Twice in a row now, Jonathan Groff has played a troubled writer. Last year in Deathtrap, his character struggled to take credit for a screenplay that he’d written – at all costs. This time around, he’s playing a writer who doesn’t actually want credit for a brilliant play he’s written. Why? Because he’s white.
The play, as it turns out, tells the story of a black family, and Danny Larsen (Groff), doesn’t think the play will get the attention it deserves if its author is perceived to be something other than black. When the play is selected for a prestigious festival – under a deceiving name – Larsen hires a black actress to pretend to be him. And then we all learn important things about bigotry and human nature. Naturally.
I think, at some point, we’re also supposed to ponder whether bigotry, even when it’s aimed at different groups of people, is essentially all the same. Larsen is gay, and he and the actress, Emilie, trade barbs about the history of oppression from the moment the ruse begins.
The Submission, which opened last week at MCC Theatre, is the prizewinning creation of Jeff Talbott, the first-ever recipient of the Laurents-Hatcher Award – a playwriting prize named for the late Arthur Laurents and his partner. Watching the play, however, you will wonder if Talbott really wrote it. The play does a good job, at least, of planting doubt about authenticity and authorship in the audience’s mind. At other things, it’s not so successful.
For a show that’s searching so hard to say something important about authenticity, the show feels weirdly… inauthentic. It seems impossible that a serious playwright would ever take such a risk – or would take the charade as far as Larsen does without being discovered. As the situation deepens, the characters’ confrontations become more heated and outrageous. They eventually culminate into some ugly insult-hurling, leaving the audience to wonder: Who would ever say these things? Who would this ever happen to, besides the crazy people on this stage who apparently think this is some semblance of real life? The words they use – distinctly taboo ones, in case you’re wondering – seem chosen by the author simply because he thinks they’re “bad” words that need saying aloud, and not because they work in service of the story.
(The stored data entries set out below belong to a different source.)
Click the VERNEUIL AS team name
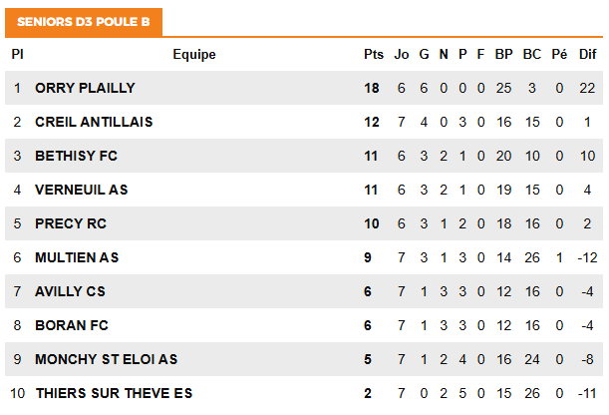Image resolution: width=609 pixels, height=415 pixels. [x=82, y=190]
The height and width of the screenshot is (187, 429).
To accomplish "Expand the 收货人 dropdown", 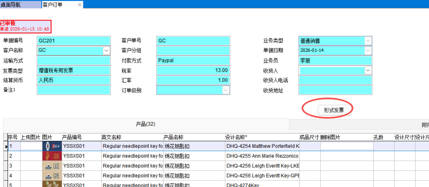I will tap(368, 71).
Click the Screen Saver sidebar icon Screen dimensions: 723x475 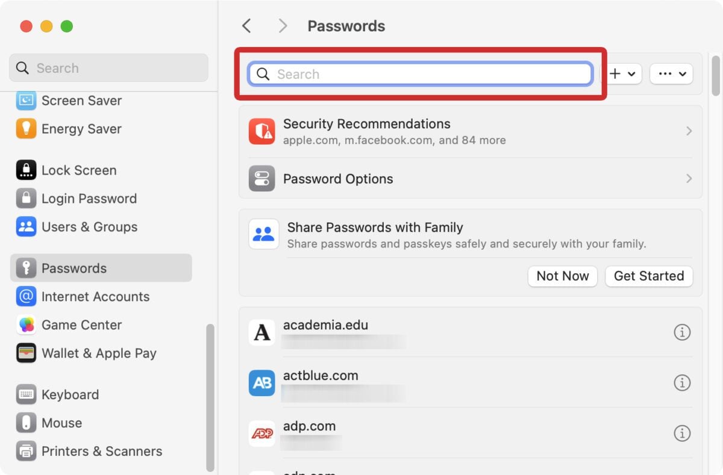pyautogui.click(x=25, y=100)
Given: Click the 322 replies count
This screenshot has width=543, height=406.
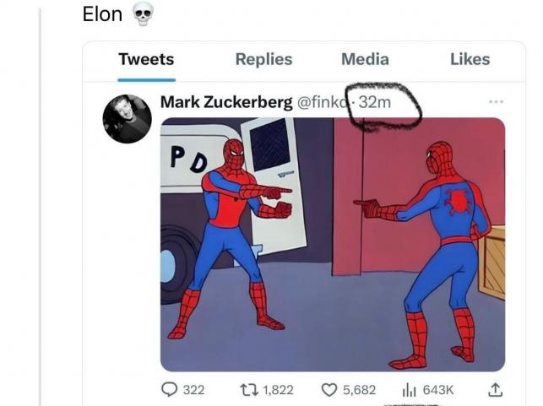Looking at the screenshot, I should point(194,389).
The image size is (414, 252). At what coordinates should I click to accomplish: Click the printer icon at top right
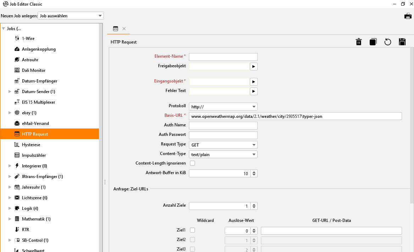coord(408,16)
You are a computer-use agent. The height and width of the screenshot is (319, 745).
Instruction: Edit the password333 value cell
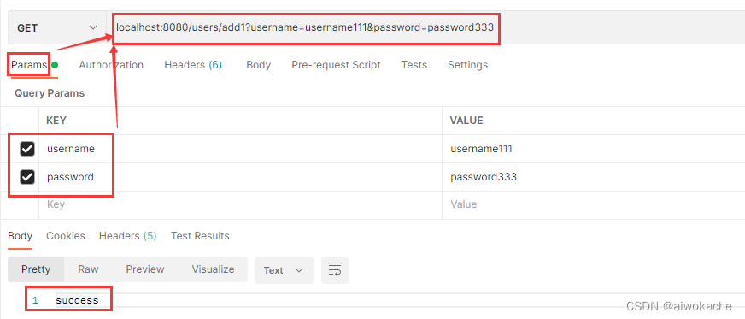click(x=594, y=177)
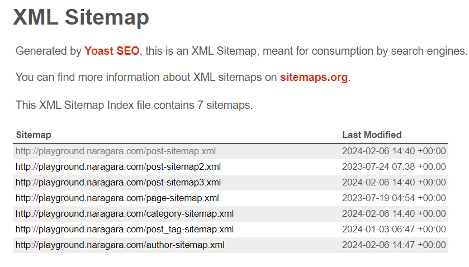This screenshot has width=469, height=267.
Task: Click the post-sitemap.xml row's modified date
Action: pos(394,151)
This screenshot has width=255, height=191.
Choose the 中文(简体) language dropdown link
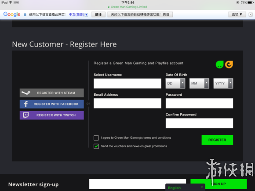(x=78, y=14)
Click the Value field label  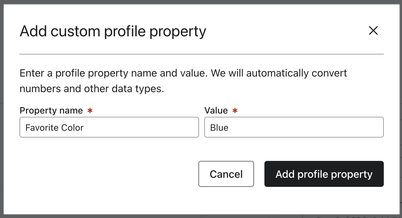[216, 110]
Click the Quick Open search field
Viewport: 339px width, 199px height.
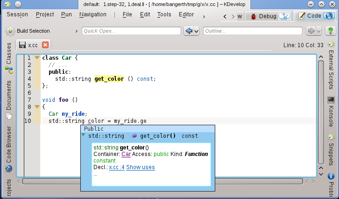[131, 31]

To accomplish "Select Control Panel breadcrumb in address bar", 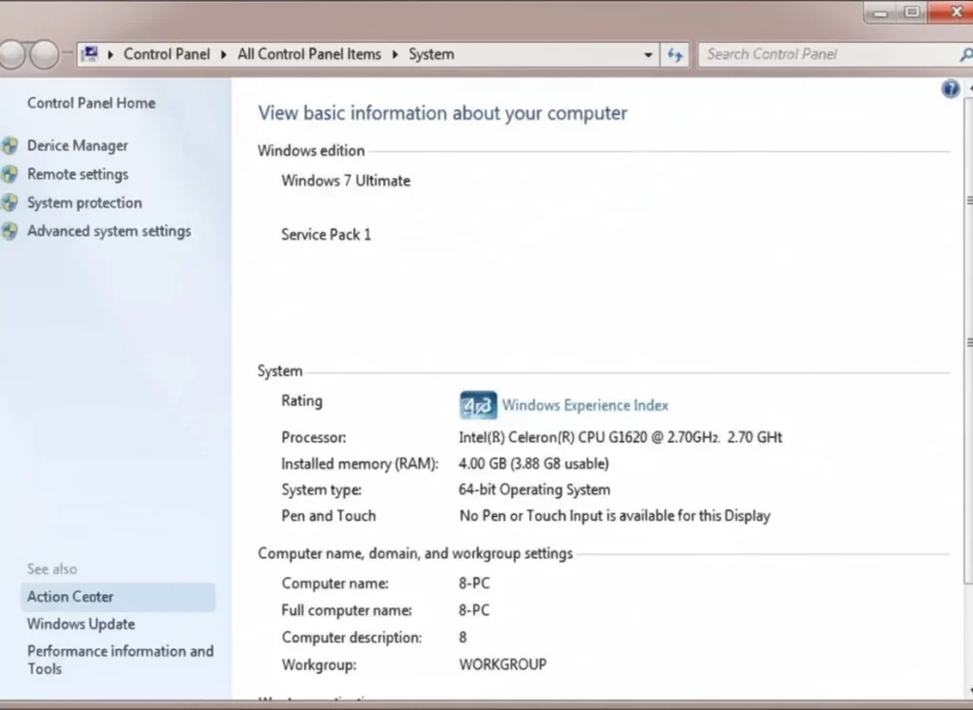I will point(166,55).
And what of the show’s insinuation that reverse-racism, or a plague of cultural misunderstanding – at the very least – is somehow keeping the world from seeing all kinds of great art? That just seems… like not-real life.
Tasked with playing a singularly awful character, Groff does a good job of capturing Larsen’s smarty-pants callowness. In general, the performances here are strong. Rutina Wesley, too, plays the actress Emilie as both convincingly indignant and vulnerable. Their bickering and shouting can be fun to watch. But the play happening around them doesn’t quite get where it’s aiming to go.